Exercise objective ::
Exact copies of all records below are needed.

┌─ Data records

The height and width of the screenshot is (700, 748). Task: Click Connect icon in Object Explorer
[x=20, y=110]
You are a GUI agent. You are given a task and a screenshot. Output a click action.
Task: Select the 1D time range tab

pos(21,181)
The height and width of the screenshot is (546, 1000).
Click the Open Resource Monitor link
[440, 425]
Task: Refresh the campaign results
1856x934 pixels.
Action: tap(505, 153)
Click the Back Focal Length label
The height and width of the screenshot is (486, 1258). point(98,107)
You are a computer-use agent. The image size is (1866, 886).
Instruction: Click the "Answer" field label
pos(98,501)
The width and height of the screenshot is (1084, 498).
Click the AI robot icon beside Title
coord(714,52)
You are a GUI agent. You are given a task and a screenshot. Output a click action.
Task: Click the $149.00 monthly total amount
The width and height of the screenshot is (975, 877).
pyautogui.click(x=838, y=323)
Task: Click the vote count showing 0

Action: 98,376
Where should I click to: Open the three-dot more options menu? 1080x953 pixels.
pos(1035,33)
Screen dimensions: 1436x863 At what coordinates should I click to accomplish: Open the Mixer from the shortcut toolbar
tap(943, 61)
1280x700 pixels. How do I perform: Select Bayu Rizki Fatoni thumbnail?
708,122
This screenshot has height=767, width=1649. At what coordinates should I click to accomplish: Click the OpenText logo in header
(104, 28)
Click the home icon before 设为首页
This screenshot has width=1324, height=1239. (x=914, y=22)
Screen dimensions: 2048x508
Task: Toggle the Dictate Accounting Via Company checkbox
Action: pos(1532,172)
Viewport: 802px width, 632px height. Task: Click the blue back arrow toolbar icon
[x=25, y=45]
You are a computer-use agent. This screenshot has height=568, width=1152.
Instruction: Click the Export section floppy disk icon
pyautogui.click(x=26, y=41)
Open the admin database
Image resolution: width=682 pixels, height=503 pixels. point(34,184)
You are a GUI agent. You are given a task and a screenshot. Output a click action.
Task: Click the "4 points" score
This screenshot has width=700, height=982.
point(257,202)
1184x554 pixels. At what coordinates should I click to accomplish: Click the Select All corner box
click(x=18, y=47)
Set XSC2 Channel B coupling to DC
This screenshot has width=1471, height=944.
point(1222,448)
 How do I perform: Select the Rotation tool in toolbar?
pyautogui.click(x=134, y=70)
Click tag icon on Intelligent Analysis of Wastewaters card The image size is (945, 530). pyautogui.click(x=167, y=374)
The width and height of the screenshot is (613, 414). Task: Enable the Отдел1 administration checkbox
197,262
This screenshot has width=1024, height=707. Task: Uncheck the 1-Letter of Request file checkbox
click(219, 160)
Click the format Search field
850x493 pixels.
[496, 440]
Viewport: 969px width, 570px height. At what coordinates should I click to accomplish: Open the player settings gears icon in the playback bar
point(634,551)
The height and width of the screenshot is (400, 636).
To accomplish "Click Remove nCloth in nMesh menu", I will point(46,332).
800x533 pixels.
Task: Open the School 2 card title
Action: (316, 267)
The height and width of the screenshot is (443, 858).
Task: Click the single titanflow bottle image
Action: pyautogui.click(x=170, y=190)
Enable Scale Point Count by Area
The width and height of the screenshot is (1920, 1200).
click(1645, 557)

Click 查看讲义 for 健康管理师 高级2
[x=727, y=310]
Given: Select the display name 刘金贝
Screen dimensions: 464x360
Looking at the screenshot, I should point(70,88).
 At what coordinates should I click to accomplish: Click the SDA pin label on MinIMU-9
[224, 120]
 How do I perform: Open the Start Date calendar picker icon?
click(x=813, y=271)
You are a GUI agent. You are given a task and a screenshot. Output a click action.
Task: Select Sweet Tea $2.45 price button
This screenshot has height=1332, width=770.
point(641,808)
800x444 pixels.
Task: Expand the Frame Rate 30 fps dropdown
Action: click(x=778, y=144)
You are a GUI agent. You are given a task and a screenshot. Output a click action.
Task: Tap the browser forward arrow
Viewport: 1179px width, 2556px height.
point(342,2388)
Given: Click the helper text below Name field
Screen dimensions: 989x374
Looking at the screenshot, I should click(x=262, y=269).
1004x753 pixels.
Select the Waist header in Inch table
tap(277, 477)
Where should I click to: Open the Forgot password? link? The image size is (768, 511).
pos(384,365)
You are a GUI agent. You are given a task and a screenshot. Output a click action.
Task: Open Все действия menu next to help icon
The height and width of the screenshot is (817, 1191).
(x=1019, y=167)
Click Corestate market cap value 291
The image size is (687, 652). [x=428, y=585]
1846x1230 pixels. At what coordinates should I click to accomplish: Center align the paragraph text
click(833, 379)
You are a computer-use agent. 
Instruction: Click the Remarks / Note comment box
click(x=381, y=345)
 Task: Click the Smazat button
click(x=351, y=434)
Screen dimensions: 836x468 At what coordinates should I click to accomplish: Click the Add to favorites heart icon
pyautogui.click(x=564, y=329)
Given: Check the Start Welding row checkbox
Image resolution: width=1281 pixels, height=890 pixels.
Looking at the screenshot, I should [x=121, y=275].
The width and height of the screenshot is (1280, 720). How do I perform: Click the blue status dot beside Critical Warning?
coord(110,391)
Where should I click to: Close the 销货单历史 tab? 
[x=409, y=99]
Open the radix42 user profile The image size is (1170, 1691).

└─

Response to the task ::
The height and width of the screenshot is (700, 748). Task: Click Connect icon in Object Explorer
[x=20, y=110]
You are a GUI agent. You are given a task and a screenshot. Output a click action.
Task: Select the 1D time range tab

pos(21,181)
The height and width of the screenshot is (546, 1000).
Click the Open Resource Monitor link
[440, 425]
Task: Refresh the campaign results
1856x934 pixels.
Action: tap(505, 153)
Click the Back Focal Length label
The height and width of the screenshot is (486, 1258). point(98,107)
You are a computer-use agent. The image size is (1866, 886).
Instruction: Click the "Answer" field label
pos(98,501)
The width and height of the screenshot is (1084, 498).
Click the AI robot icon beside Title
coord(714,52)
You are a GUI agent. You are given a task and a screenshot. Output a click action.
Task: Click the $149.00 monthly total amount
The width and height of the screenshot is (975, 877).
pyautogui.click(x=838, y=323)
Task: Click the vote count showing 0

Action: 98,376
Where should I click to: Open the three-dot more options menu? 1080x953 pixels.
pos(1035,33)
Screen dimensions: 1436x863 At what coordinates should I click to accomplish: Open the Mixer from the shortcut toolbar
tap(943, 61)
1280x700 pixels. How do I perform: Select Bayu Rizki Fatoni thumbnail?
708,122
This screenshot has height=767, width=1649. At what coordinates should I click to accomplish: Click the OpenText logo in header
(104, 28)
Click the home icon before 设为首页
This screenshot has width=1324, height=1239. (x=914, y=22)
Screen dimensions: 2048x508
Task: Toggle the Dictate Accounting Via Company checkbox
Action: pos(1532,172)
Viewport: 802px width, 632px height. Task: Click the blue back arrow toolbar icon
[x=25, y=45]
You are a computer-use agent. This screenshot has height=568, width=1152.
Instruction: Click the Export section floppy disk icon
pyautogui.click(x=26, y=41)
Open the admin database
Image resolution: width=682 pixels, height=503 pixels. point(34,184)
You are a GUI agent. You are given a task and a screenshot. Output a click action.
Task: Click the "4 points" score
This screenshot has width=700, height=982.
point(257,202)
1184x554 pixels. At what coordinates should I click to accomplish: Click the Select All corner box
click(x=18, y=47)
Set XSC2 Channel B coupling to DC
This screenshot has width=1471, height=944.
point(1222,448)
 How do I perform: Select the Rotation tool in toolbar?
pyautogui.click(x=134, y=70)
Click tag icon on Intelligent Analysis of Wastewaters card The image size is (945, 530). pyautogui.click(x=167, y=374)
The width and height of the screenshot is (613, 414). Task: Enable the Отдел1 administration checkbox
197,262
This screenshot has width=1024, height=707. Task: Uncheck the 1-Letter of Request file checkbox
click(219, 160)
Click the format Search field
850x493 pixels.
[496, 440]
Viewport: 969px width, 570px height. At what coordinates should I click to accomplish: Open the player settings gears icon in the playback bar
point(634,551)
The height and width of the screenshot is (400, 636).
To accomplish "Click Remove nCloth in nMesh menu", I will point(46,332).
800x533 pixels.
Task: Open the School 2 card title
Action: (316, 267)
The height and width of the screenshot is (443, 858).
Task: Click the single titanflow bottle image
Action: pyautogui.click(x=170, y=190)
Enable Scale Point Count by Area
The width and height of the screenshot is (1920, 1200).
click(1645, 557)

Click 查看讲义 for 健康管理师 高级2
[x=727, y=310]
Given: Select the display name 刘金贝
Screen dimensions: 464x360
Looking at the screenshot, I should point(70,88).
 At what coordinates should I click to accomplish: Click the SDA pin label on MinIMU-9
[224, 120]
 How do I perform: Open the Start Date calendar picker icon?
click(x=813, y=271)
You are a GUI agent. You are given a task and a screenshot. Output a click action.
Task: Select Sweet Tea $2.45 price button
This screenshot has height=1332, width=770.
point(641,808)
800x444 pixels.
Task: Expand the Frame Rate 30 fps dropdown
Action: click(x=778, y=144)
You are a GUI agent. You are given a task and a screenshot. Output a click action.
Task: Tap the browser forward arrow
Viewport: 1179px width, 2556px height.
point(342,2388)
Given: Click the helper text below Name field
Screen dimensions: 989x374
Looking at the screenshot, I should click(x=262, y=269).
1004x753 pixels.
Select the Waist header in Inch table
tap(277, 477)
Where should I click to: Open the Forgot password? link? The image size is (768, 511).
pos(384,365)
You are a GUI agent. You are given a task and a screenshot. Output a click action.
Task: Open Все действия menu next to help icon
The height and width of the screenshot is (817, 1191).
(x=1019, y=167)
Click Corestate market cap value 291
The image size is (687, 652). [x=428, y=585]
1846x1230 pixels. At what coordinates should I click to accomplish: Center align the paragraph text
click(833, 379)
You are a computer-use agent. 
Instruction: Click the Remarks / Note comment box
click(x=381, y=345)
 Task: Click the Smazat button
click(x=351, y=434)
Screen dimensions: 836x468 At what coordinates should I click to accomplish: Click the Add to favorites heart icon
pyautogui.click(x=564, y=329)
Given: Check the Start Welding row checkbox
Image resolution: width=1281 pixels, height=890 pixels.
Looking at the screenshot, I should [x=121, y=275].
The width and height of the screenshot is (1280, 720). How do I perform: Click the blue status dot beside Critical Warning?
coord(110,391)
Where should I click to: Close the 销货单历史 tab? 
[x=409, y=99]
Open the radix42 user profile The image size is (1170, 1691).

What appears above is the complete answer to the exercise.